When macOS Ventura was announced earlier this month, its system requirements were considerably stricter than those for macOS Monterey, which was released just eight months ago as of this writing. Ventura requires a Mac made in 2017 or later, dropping support for a wide range of Monterey-supported Mac models released between 2013 and 2016.

This certainly seems more aggressive than new macOS releases from just a few years ago, where system requirements would tighten roughly every other year or so. But how bad is it, really? Is a Mac purchased in 2016 getting fewer updates than one bought in 2012 or 2008 or 1999? And if so, is there an explanation beyond Apple’s desire for more users to move to shiny new Apple Silicon Macs?

Using data from Apple’s website and EveryMac.com, we pulled together information on more than two decades of Mac releases—almost everything Apple has released between the original iMac in late 1998 and the last Intel Macs in 2020. We recorded when each model was released, when Apple stopped selling each model, the last officially supported macOS release for each system, and the dates when those versions of macOS received their last point updates (i.e. 10.4.11, 11.6) and their last regular security patches. (I’ve made some notes on how I chose to streamline and organize the data, which I’ve put at the end of this article).
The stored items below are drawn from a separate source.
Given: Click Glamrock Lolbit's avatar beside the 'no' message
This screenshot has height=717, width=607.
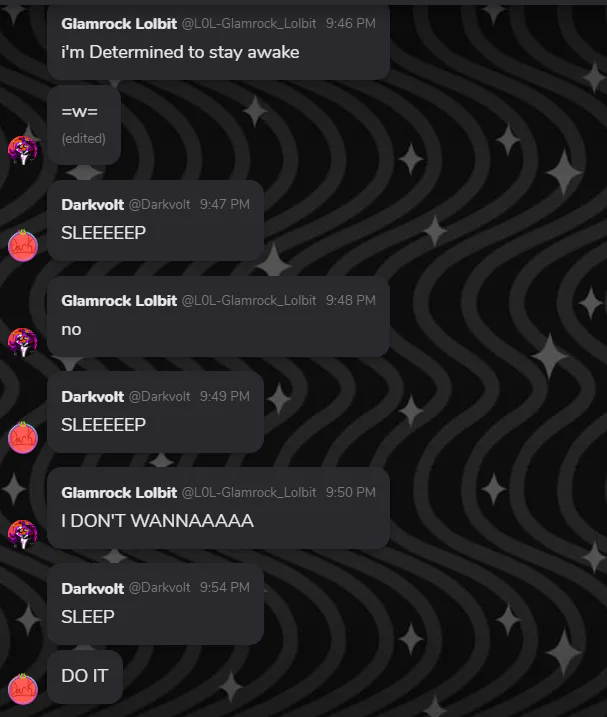Looking at the screenshot, I should [22, 342].
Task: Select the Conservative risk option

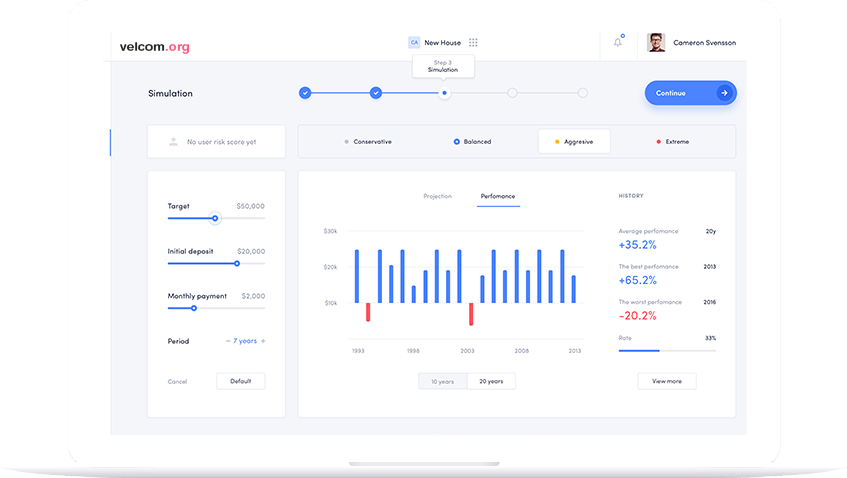Action: pos(368,142)
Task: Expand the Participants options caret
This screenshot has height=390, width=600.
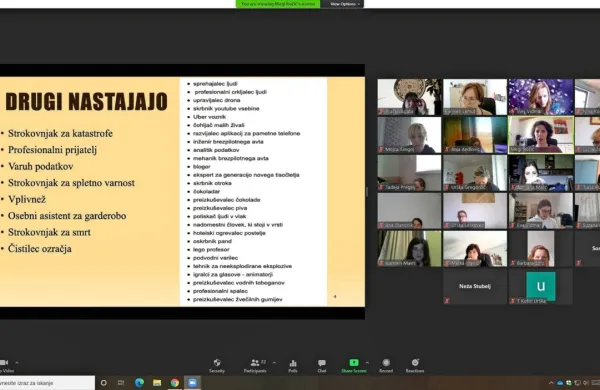Action: [274, 362]
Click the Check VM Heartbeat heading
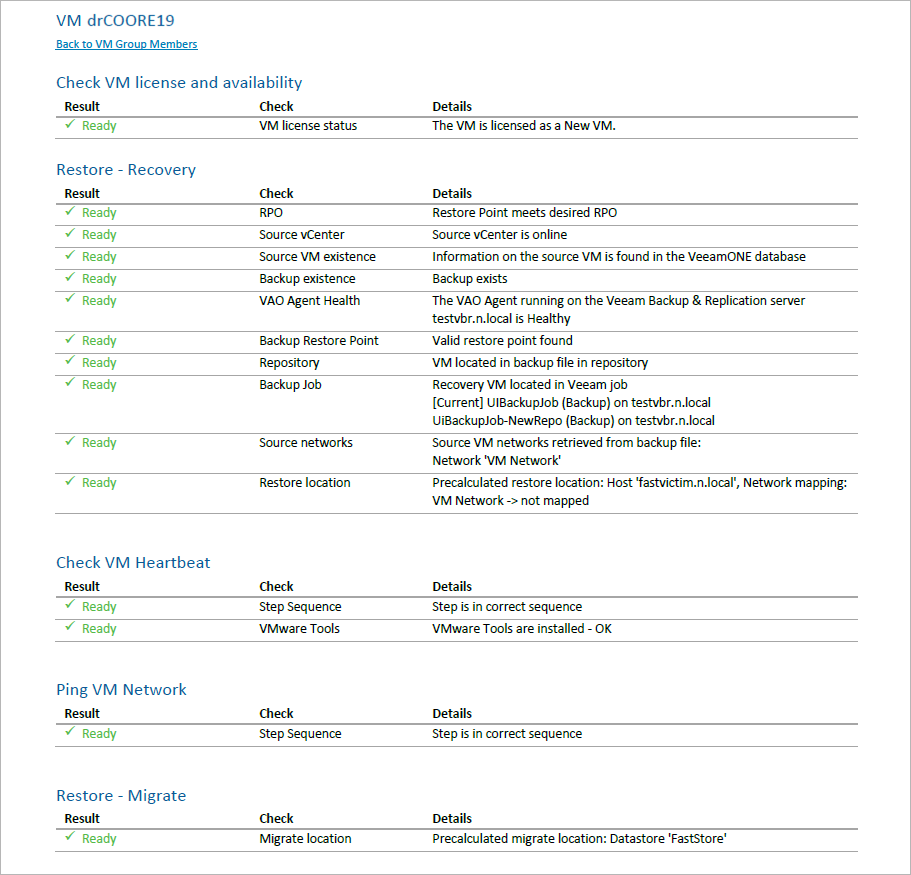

The end result is a spreadsheet full of dozens of Macs, with multiple metrics for determining how long each one received official software support from Apple. These methods included measuring the amount of time between when each model was discontinued and when it stopped receiving updates, which is particularly relevant for models like the 2013 Mac Pro, 2014 Mac mini, and 2015 MacBook Air that were sold for multiple years after they were first introduced.